In the letter, Friends President Brent Blackwelder cited Ehlers’ “irresponsible and unjustified attack” on Speaker Nancy Pelosi’s (D-Calif.) efforts to green the House’s operations.

“It’s something you would have thought Ehlers would be cheering,” Blackwelder said in an interview. “Instead he seems to be launching an attack.”

Blackwelder said that improvements can be made to the greening project but that Ehlers seems “preoccupied with finding fault.”

“Why do we need more people up there who, instead of leading, are being a roadblock?” he said.

Ehlers spokeswoman Salley Collins declined to answer Blackwelder’s comments.

“I’m not going to dignify those false claims with a response,” she said in an e-mail.

Ehlers is one of the rare Republicans who has long had the support of the environmental community. The LCV gave him a 70 percent rating on its 2007 Environmental Scorecard, a report that ranks Members based on their votes.

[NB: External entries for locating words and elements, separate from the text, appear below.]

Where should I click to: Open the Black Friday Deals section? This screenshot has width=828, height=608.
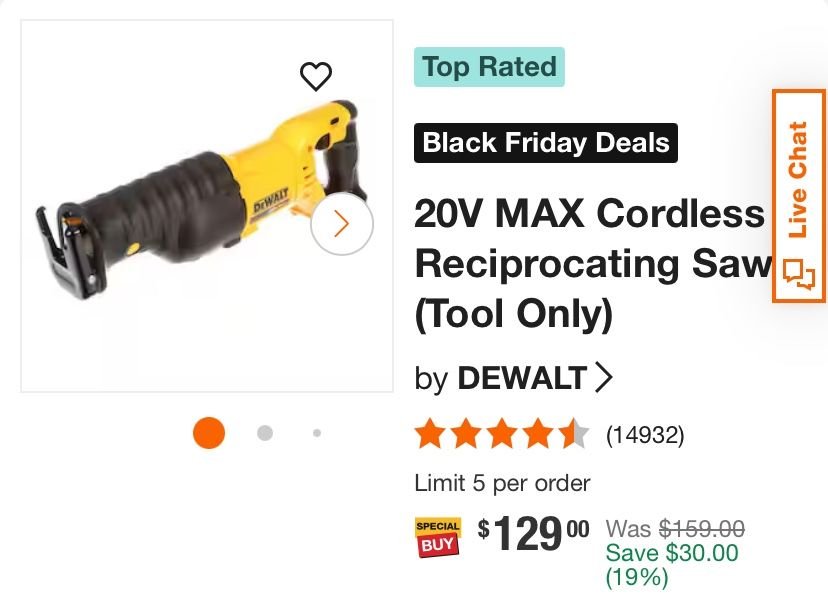[x=545, y=143]
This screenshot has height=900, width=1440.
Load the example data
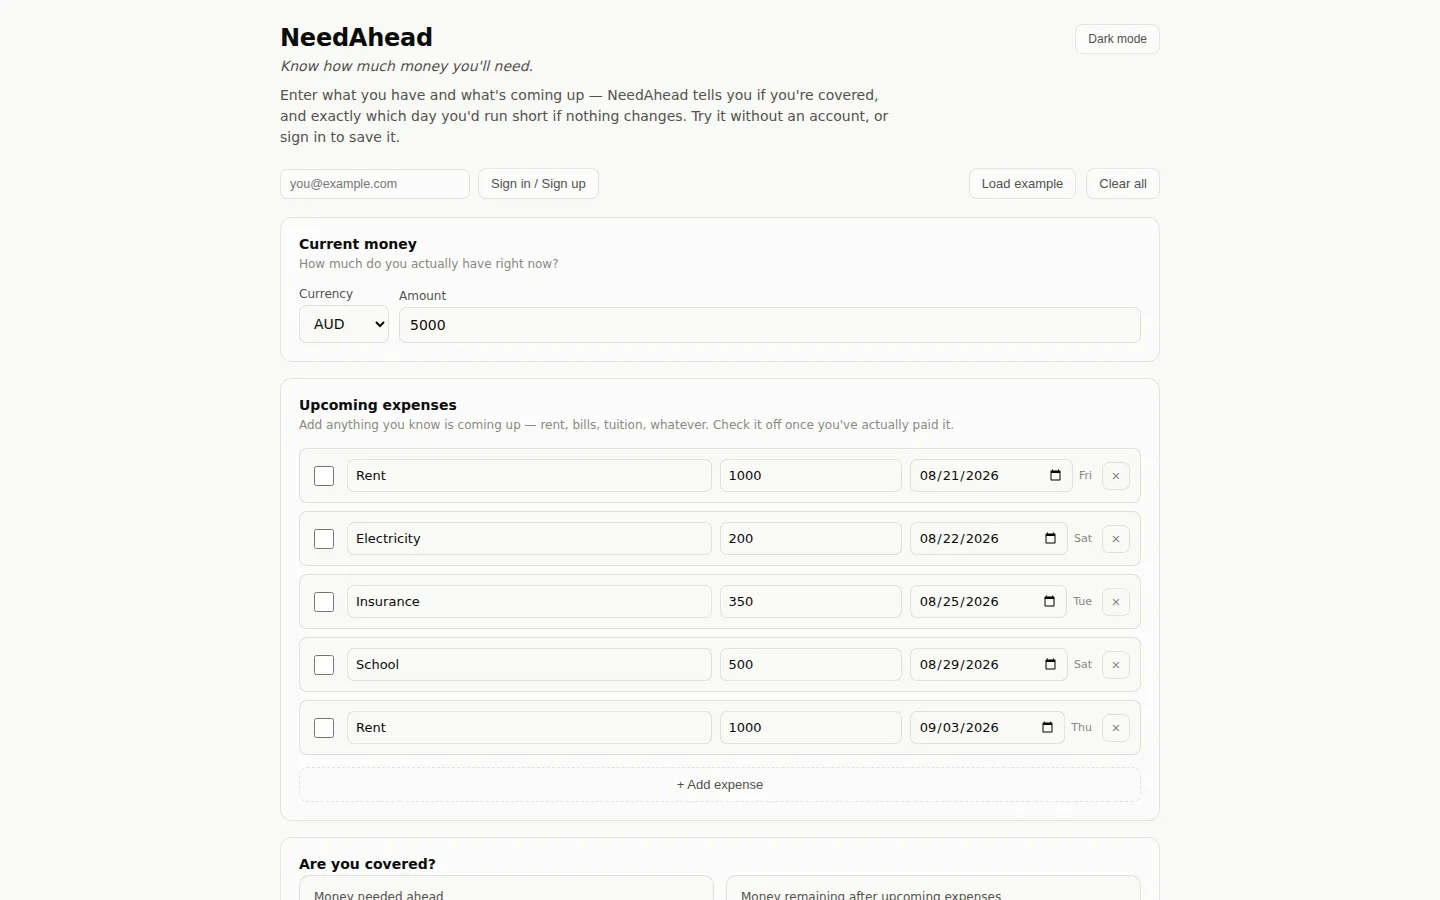click(1022, 184)
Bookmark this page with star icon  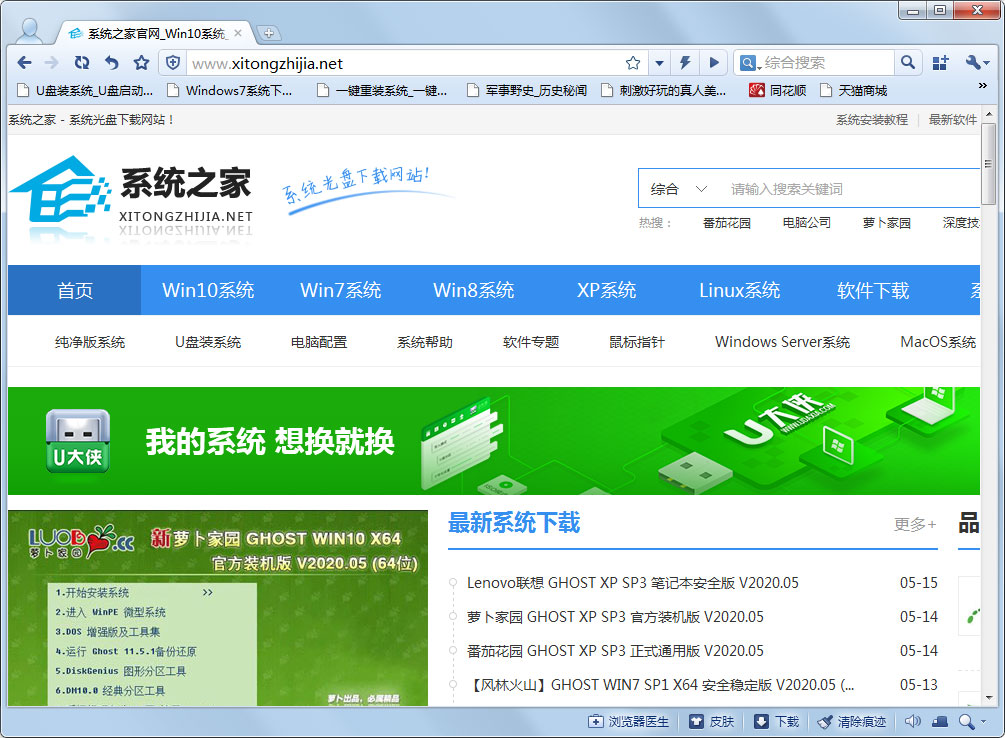point(633,62)
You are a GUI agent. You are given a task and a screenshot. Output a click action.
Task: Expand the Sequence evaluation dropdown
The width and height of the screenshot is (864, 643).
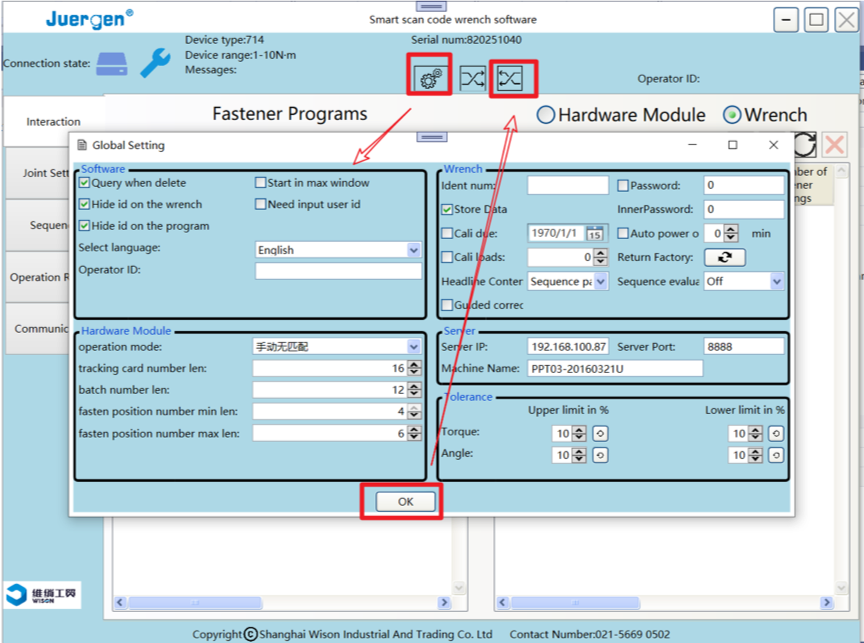click(776, 282)
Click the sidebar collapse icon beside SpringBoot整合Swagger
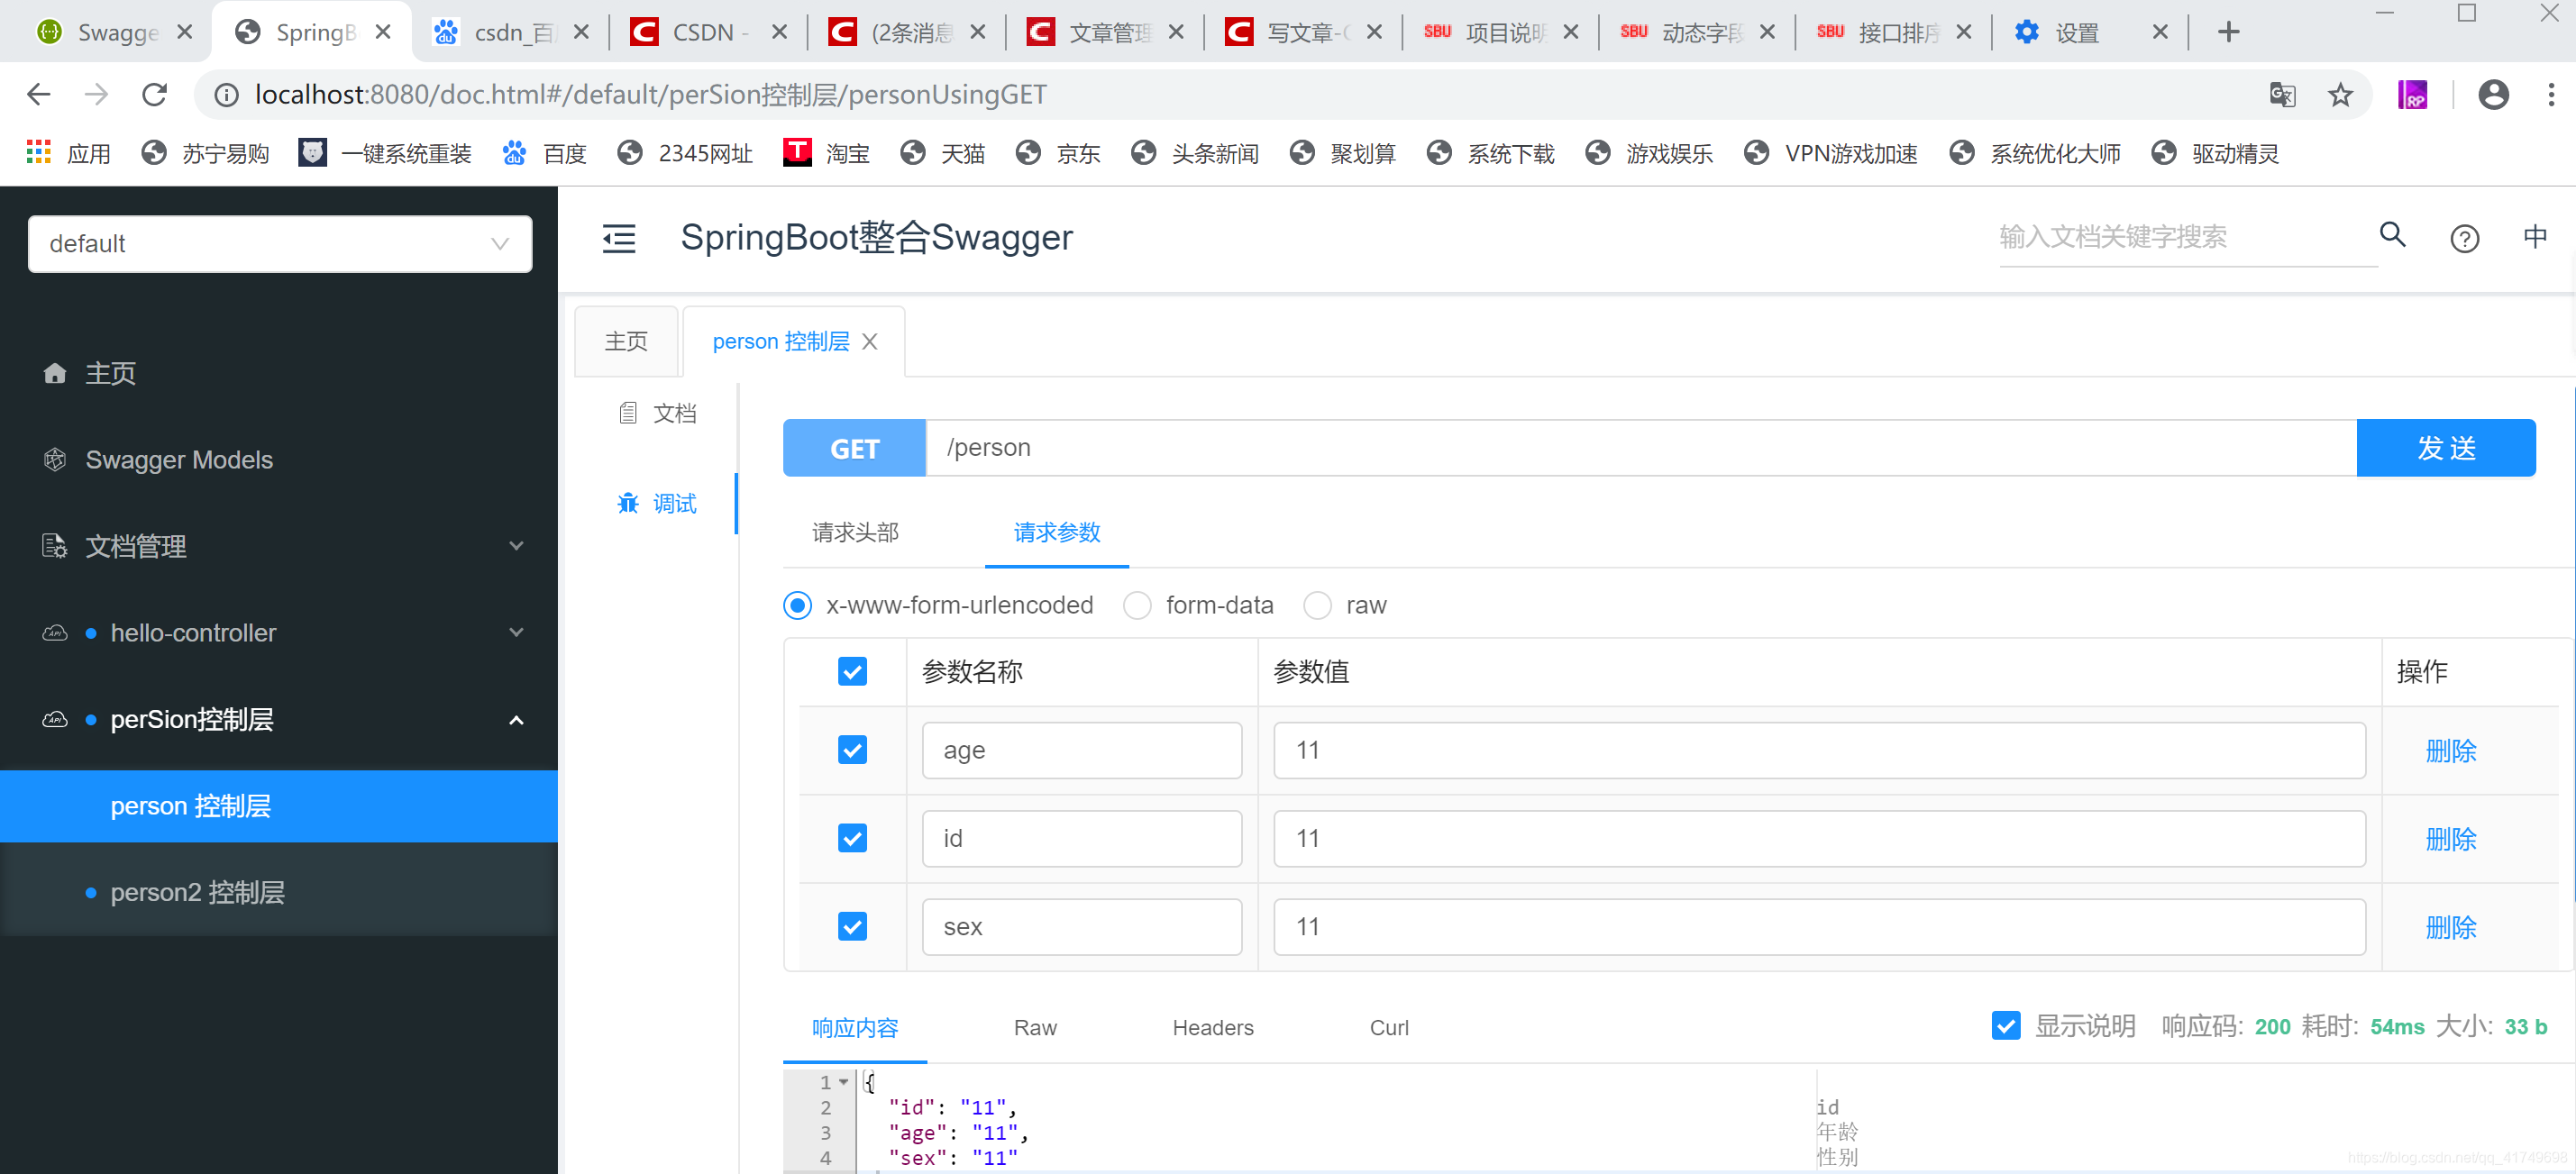The width and height of the screenshot is (2576, 1174). tap(619, 239)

Most recently, Ehlers introduced a renewal for the Great Lakes Legacy Act, which funds cleanup efforts in 31 areas around the Great Lakes. And LCV cited his support of “wind, solar, biomass, and hydro power” in the group’s endorsement.

But in the past year, Ehlers has also criticized the way Chief Administrative Officer Dan Beard has handled Pelosi’s “Green the Capitol” initiative, which aims to make the House carbon-neutral. As ranking member of the House Administration Committee, Ehlers helps oversee such projects.

Last fall, Ehlers wrote a letter to Beard expressing his “deep concerns” about Beard’s intention to spend about $89,000 to buy carbon offsets from the private Chicago Climate Exchange.

“As I have expressed to you directly, using our limited House resources for purchases where the measure of return is so dubious makes me very wary,” Ehlers wrote.

Instead, he wanted Beard to wait until the Government Accountability Office finished a report on carbon offsets markets. But Beard went ahead and bought the offsets. The GAO report still hasn’t been released.

Most recently, Ehlers questioned the CAO’s contract with Restaurant Associates, which runs the House cafeterias. One of the provisions allows RA to subtract the cost of certain greening efforts — such as biodegradable cups — from the profits it hands over to the House.

Ehlers criticized the CAO for not clearing the change with the House Administration Committee, even though RA has already subtracted about $227,000 from the $362,000 that was originally supposed to go to the House.

Blackwelder also pointed to a provision in the fiscal 2008 appropriations bill that directs Beard to buy offsets.

Ehlers, he claims, is throwing “a bunch of procedural” obstacles rather than giving constructive criticism. And he questioned why Minority Leader John Boehner (R-Ohio) had also criticized the project.

“How much do they have to keep chewing on this thing?” he said.

Blackwelder conceded that the carbon offsets market is far from perfect. A “fair criticism” is that it needs more guidelines and regulations, he said, but the market also needs support as it grows.

One of the main challenges is to ensure that the money goes to environmental projects that wouldn’t have occurred otherwise, he said. For example: If the market gave the money to a group planting trees, would the trees have been planted without that money?